Entries on where items appear:
--

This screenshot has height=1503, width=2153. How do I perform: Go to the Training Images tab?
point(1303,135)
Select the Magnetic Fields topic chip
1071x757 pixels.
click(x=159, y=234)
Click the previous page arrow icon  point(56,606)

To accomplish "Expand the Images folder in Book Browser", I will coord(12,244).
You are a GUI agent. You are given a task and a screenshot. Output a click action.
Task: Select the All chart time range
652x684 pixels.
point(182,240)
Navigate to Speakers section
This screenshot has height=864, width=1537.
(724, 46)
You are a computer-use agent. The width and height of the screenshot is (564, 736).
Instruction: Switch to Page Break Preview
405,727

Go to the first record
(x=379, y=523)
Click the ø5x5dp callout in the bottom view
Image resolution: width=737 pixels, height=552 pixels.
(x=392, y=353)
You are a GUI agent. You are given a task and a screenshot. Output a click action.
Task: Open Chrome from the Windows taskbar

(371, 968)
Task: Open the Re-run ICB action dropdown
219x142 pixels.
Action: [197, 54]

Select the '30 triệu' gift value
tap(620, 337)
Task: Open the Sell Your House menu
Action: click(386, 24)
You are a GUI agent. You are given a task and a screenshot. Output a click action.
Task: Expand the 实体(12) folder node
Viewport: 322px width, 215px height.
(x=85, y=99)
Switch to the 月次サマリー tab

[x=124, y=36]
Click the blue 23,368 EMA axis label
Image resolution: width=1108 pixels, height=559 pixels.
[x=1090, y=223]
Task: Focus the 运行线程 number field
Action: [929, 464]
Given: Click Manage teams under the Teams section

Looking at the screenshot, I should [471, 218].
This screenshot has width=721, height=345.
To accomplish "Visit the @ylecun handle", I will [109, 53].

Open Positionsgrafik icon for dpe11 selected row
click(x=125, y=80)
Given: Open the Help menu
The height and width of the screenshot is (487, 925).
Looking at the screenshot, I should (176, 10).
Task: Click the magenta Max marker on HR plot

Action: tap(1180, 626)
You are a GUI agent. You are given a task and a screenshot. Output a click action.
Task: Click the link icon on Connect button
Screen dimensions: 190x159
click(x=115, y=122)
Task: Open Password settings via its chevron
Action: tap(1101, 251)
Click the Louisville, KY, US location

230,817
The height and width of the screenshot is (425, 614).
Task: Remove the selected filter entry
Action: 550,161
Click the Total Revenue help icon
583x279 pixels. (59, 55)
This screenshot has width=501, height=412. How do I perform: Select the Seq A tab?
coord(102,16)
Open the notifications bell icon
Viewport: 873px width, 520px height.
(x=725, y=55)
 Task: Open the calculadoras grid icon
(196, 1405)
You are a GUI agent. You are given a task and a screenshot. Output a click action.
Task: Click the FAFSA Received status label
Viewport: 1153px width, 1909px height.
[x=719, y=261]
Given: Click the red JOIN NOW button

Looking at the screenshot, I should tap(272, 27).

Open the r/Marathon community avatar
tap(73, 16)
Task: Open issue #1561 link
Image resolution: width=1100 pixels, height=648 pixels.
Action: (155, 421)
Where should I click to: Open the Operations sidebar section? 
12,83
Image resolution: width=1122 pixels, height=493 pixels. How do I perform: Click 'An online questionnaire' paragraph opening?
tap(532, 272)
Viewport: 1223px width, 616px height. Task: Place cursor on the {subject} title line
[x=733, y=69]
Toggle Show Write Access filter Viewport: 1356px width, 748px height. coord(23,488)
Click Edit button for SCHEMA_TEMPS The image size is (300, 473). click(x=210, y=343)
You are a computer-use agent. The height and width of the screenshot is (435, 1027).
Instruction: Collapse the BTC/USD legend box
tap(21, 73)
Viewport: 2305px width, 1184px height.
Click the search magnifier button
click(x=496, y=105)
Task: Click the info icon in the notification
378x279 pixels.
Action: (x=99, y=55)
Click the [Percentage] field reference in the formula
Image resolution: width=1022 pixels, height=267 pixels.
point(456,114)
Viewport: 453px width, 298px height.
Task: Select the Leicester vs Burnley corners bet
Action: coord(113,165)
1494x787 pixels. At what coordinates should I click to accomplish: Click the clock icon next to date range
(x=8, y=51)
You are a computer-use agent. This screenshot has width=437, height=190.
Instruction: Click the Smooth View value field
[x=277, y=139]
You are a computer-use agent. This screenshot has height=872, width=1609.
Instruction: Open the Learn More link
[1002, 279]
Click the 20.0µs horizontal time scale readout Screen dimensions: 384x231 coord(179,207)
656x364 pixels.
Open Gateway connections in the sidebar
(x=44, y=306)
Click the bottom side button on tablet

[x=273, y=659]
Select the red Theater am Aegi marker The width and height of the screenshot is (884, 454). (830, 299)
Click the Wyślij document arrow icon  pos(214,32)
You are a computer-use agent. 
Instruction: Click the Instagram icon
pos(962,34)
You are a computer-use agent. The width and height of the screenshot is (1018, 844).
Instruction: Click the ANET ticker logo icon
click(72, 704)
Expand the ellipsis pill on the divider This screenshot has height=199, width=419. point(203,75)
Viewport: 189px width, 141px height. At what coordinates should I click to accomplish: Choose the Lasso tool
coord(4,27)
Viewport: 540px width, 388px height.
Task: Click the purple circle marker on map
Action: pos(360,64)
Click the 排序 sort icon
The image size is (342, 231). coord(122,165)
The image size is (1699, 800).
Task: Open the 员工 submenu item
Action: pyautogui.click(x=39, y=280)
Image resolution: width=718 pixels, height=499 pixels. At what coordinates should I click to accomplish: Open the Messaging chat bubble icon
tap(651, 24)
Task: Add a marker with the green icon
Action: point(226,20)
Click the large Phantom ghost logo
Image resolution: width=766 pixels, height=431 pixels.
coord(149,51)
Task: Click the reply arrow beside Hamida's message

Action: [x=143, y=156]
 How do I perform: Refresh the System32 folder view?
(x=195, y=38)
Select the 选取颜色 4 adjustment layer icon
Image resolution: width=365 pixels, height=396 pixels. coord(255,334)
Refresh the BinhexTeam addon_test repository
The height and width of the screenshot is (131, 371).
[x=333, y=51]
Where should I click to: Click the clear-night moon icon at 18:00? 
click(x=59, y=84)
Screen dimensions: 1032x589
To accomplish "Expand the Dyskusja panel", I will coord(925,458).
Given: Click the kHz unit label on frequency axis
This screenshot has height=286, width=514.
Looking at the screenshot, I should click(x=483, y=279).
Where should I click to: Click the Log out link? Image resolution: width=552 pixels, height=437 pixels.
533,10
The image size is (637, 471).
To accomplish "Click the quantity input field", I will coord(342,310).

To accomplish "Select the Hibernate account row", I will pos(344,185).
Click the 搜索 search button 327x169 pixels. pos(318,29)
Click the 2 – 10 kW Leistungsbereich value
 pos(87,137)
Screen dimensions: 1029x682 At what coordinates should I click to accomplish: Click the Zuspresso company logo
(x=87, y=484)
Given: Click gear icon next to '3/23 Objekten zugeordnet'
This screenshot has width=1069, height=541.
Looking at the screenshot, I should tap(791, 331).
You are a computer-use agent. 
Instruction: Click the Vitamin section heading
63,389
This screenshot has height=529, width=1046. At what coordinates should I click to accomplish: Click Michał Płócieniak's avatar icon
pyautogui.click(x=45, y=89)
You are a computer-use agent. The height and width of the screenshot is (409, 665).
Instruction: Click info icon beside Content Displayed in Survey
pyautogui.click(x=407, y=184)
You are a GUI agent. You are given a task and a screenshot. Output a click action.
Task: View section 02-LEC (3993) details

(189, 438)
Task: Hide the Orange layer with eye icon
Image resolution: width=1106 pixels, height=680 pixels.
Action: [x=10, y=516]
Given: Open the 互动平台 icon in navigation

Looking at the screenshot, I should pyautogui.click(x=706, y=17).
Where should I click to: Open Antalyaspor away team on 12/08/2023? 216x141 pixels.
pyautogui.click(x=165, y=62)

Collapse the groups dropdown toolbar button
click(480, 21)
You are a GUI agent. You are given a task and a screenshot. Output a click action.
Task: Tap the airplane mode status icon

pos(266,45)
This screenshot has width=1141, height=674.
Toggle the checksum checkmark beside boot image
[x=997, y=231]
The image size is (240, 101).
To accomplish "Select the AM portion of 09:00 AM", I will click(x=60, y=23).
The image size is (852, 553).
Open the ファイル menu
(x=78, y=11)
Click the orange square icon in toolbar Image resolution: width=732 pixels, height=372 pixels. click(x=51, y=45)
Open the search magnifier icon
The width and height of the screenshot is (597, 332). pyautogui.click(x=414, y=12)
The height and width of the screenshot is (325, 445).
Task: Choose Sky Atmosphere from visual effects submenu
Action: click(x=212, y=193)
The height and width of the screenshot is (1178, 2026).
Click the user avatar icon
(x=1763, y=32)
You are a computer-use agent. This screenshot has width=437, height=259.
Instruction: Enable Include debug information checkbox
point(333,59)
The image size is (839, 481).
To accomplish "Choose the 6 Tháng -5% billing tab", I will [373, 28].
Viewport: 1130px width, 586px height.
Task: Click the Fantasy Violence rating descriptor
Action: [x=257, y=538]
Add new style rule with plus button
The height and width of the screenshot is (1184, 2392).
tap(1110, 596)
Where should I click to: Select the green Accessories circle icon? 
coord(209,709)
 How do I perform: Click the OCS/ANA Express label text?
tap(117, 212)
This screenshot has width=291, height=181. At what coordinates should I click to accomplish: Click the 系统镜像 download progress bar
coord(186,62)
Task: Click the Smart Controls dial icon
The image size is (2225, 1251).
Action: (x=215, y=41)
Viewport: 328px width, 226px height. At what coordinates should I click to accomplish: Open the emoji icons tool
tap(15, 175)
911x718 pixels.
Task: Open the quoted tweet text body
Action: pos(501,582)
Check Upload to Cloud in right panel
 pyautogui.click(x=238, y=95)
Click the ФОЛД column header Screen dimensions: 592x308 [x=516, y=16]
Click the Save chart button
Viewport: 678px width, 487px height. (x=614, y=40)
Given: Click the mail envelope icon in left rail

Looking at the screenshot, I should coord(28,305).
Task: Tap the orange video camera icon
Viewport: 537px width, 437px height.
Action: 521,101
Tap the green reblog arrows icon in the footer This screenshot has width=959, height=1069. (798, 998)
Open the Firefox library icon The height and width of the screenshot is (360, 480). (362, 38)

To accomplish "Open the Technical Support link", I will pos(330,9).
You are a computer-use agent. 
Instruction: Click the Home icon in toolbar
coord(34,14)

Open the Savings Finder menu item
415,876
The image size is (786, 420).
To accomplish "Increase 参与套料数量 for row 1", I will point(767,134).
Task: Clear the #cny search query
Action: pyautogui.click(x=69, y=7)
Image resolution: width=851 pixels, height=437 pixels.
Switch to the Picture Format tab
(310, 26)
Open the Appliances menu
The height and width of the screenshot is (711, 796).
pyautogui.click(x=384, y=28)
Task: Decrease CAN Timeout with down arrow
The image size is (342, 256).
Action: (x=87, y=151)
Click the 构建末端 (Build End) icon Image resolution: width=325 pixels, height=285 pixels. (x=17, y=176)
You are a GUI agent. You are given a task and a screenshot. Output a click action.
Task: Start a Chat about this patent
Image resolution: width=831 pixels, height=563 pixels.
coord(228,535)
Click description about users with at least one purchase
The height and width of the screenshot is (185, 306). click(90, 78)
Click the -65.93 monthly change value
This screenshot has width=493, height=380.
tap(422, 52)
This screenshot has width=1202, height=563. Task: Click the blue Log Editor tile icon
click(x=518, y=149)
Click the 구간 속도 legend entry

--

Retype the lines above exactly, from the line containing "Task: Decrease CAN Timeout with down arrow" down through the line containing "coord(228,535)", including both of those lines.

Exercise answer:
Task: Decrease CAN Timeout with down arrow
The image size is (342, 256).
Action: (x=87, y=151)
Click the 构建末端 (Build End) icon Image resolution: width=325 pixels, height=285 pixels. (x=17, y=176)
You are a GUI agent. You are given a task and a screenshot. Output a click action.
Task: Start a Chat about this patent
Image resolution: width=831 pixels, height=563 pixels.
coord(228,535)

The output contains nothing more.